I saw Momma twice during the rest of the season, but she never came within 100 yards.  She’d either wind me or pick me out in the stand.  The deer that was once completely unafraid of me now couldn’t stand my existence.

Now back to my 2012 hunt… I bleated, and Momma stopped immediately and threw her head up in my direction, but it was too late.  I had already touched the trigger.  I watched my arrow bury itself behind her shoulder and she tore off into the timber.  I tried to follow her in my binoculars, but got mixed up and picked up her fawn instead.  My heart sank when the deer I was following stopped and started casually walking off.  I saw my arrow zip right through her.  “Wait, I only hear one deer walking,” I thought to myself.
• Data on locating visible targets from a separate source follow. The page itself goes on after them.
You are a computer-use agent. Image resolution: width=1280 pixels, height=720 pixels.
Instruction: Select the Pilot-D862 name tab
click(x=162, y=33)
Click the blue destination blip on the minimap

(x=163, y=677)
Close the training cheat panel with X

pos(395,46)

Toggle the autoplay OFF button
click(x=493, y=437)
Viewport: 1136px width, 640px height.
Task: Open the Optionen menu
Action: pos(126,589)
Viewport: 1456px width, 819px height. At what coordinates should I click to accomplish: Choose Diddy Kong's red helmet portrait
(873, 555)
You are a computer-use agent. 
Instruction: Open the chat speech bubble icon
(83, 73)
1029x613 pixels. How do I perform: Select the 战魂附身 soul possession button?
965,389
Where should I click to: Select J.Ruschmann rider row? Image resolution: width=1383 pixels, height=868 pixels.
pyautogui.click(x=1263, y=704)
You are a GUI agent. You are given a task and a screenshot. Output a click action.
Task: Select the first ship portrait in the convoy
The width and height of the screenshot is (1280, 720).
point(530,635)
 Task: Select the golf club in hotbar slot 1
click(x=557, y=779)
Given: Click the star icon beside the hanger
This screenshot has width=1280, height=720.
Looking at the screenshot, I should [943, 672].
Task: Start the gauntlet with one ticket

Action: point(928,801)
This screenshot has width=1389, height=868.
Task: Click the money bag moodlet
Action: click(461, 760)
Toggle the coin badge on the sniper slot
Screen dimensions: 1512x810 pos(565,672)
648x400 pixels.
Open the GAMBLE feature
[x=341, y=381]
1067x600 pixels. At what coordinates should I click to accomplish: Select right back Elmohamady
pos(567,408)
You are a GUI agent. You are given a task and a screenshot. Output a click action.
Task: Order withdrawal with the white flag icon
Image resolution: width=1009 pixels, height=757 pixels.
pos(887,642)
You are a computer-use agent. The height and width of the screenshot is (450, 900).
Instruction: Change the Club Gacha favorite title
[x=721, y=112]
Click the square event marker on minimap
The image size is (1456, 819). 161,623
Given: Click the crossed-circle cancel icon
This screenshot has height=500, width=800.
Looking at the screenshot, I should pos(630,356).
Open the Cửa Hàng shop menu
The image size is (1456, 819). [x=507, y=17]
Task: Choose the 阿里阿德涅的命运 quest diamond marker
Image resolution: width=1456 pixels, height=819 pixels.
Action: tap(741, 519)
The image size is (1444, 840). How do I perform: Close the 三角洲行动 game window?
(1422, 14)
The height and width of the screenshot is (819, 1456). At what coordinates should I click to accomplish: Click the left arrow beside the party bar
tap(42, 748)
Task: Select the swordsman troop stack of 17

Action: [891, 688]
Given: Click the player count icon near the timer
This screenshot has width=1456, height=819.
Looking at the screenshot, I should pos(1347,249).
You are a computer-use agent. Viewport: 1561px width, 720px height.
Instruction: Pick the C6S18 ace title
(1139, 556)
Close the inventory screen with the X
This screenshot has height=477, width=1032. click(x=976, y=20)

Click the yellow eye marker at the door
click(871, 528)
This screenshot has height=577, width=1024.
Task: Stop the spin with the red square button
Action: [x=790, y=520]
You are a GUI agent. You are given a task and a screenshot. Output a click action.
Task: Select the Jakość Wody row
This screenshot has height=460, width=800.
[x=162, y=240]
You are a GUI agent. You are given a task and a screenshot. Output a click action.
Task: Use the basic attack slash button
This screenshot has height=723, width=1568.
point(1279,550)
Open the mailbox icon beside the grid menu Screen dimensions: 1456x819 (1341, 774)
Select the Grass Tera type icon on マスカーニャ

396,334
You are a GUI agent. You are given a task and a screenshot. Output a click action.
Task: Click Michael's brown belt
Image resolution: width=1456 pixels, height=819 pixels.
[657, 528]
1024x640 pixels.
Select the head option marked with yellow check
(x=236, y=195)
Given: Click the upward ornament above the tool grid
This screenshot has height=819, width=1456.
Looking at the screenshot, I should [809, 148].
I scanned the area with my binoculars and saw a white belly sticking up on the forest floor.   Momma was down!

It was an incredibly humbling feeling walking up on Momma.  My arrow zipped through both lungs and she had died quickly and humanely, a fitting ending for such an old deer.  She was a beautiful deer with which I shared an incredible history and I’m extremely proud of her.

Anxious to hear some opinions on her exact age I emailed photos of her jawbone to Lindsay Thomas Jr. of the Quality Deer Management Association asking for opinion.  He passed them on to Brian Murphy, CEO of the QDMA, and he guessed Momma to be in her early teens.  I was amazed.

It just blows my mind.  Momma was born when I was still playing Little League baseball.  She was older than the kids my mom teaches at elementary school and, if you cut her age in half, she’s still an old deer.  I’m very fortunate, and very thankful to have harvested such a special deer and a true, true trophy.  Because, after all, who says bucks have to be the only trophies on a hunter’s wall?